I probably won't be at that stage for another six months to a year, but it would be helpful to me to start planning now. I have just (last night) completed the core simulation engine, and would need to add code for decoherence, as well as adapt it to BOINC. The code will be GPL'd, of course.

Re:Analysis & request for help

[condensate]

I guess, as in the case with SETI@home, people could be found to do it, although it is not as sexy. I don't understand the workings of BOINC, so my question is how would you coordinate computers over the net, with a massively parallel algorithm such as quantum MC?

Re:Analysis & request for help

[808140]

Scientific progress goes BOINC?

Re:Analysis & request for help

[HoboMaster]

I'd run BOINC for that! I'd offer to help code, but I'd probably screw the whole thing up. :-P

Re:Analysis & request for help

[gnuLNX]

Hell Yes! tell me what I can do to help...

gnulnx@gmail.com

I am a computational chemist....my quantum is not really up to par, but I have been writing code since I was 12...I am now 30. I have dveloped an entire CADD program including scripting, Molecular mechanics (AMBER based). Oh and it is all C++.

I can''t promise a set amount of time, but I would certainly be interested!

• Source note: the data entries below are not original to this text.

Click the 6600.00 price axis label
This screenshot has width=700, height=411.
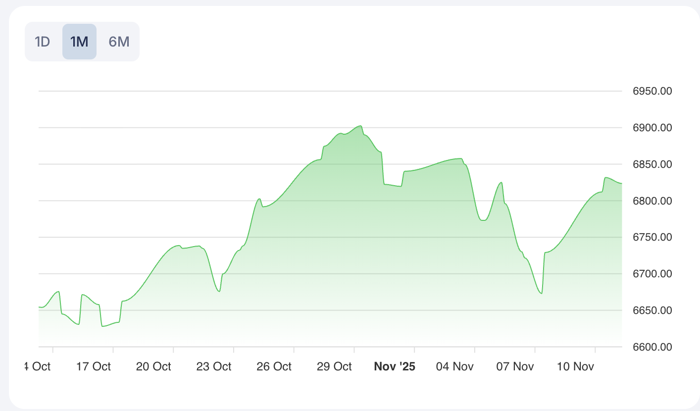point(652,347)
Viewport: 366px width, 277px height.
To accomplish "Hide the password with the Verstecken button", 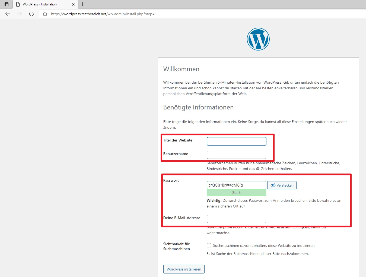I will click(282, 185).
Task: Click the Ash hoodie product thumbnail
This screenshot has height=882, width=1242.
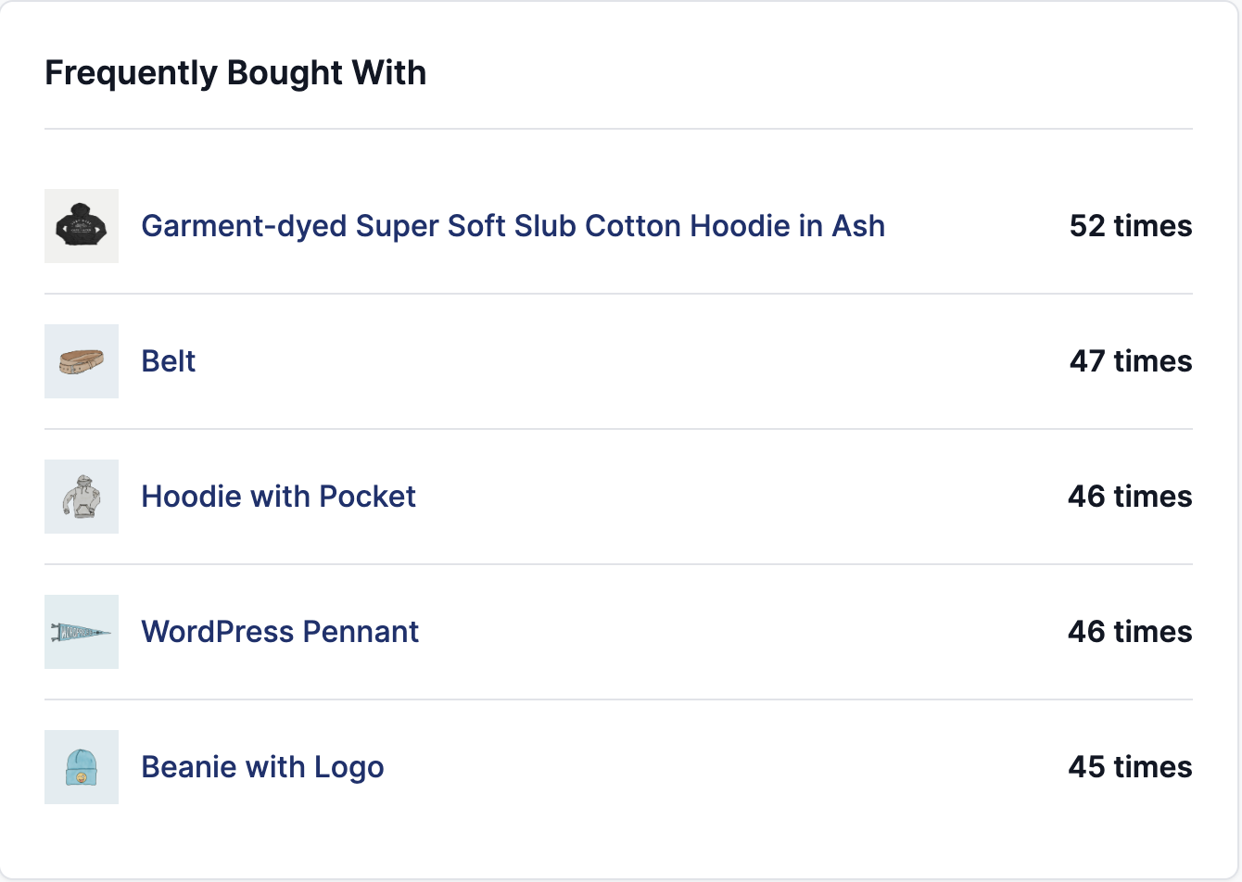Action: coord(82,226)
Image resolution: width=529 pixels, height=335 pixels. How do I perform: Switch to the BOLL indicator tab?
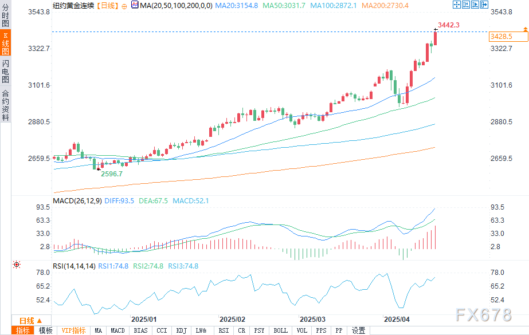[280, 330]
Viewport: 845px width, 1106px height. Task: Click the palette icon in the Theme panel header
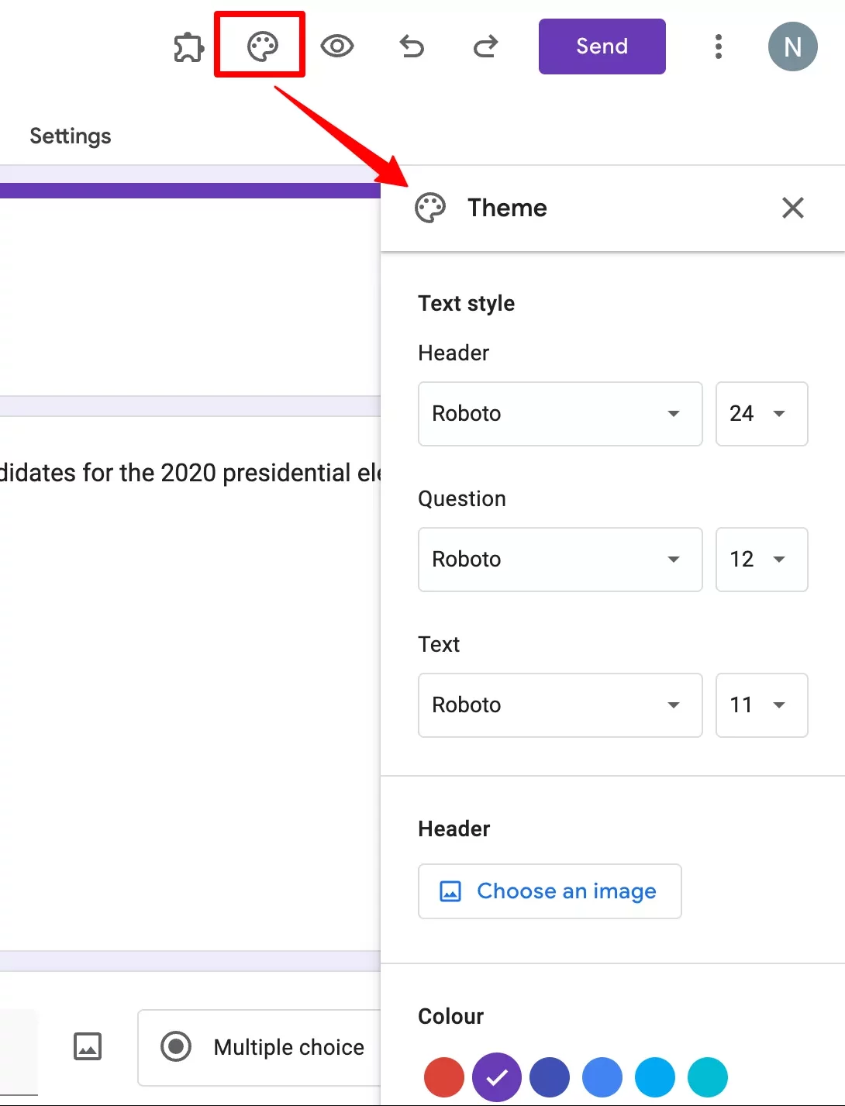pos(430,208)
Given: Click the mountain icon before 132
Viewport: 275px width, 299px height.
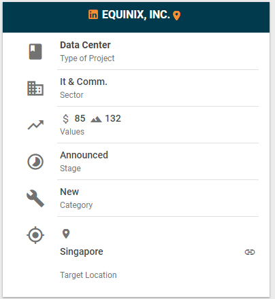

Following Qomputing will be...

[neuro.slug]

The power of infinite computing power, known as iComputing. Hmmm... sounds familiar.

-- n

quantum has long been dead

people that proclaim quantum computing exists are wrong. If quantum technology was available, then einstein would have known the physics required to make it real when he was understanding (not describing, but learning) nuclear physics. There will never be quantum computers because 1) the energy required to do simple things would require terawatts of power to manage the smallest quantity of information. It would not last possibly millions of years like standard designed like 8 bit nintendo circuitry and before.
2) if one person or one thing had a computer that could do what "quantum science people" claim, then it would have been devloped with the technological revolution and be a monopoly.

web: eika.tzo.com

Every time you build a quantum computer...

[hunterx11]

...God may or may not kill a kitten.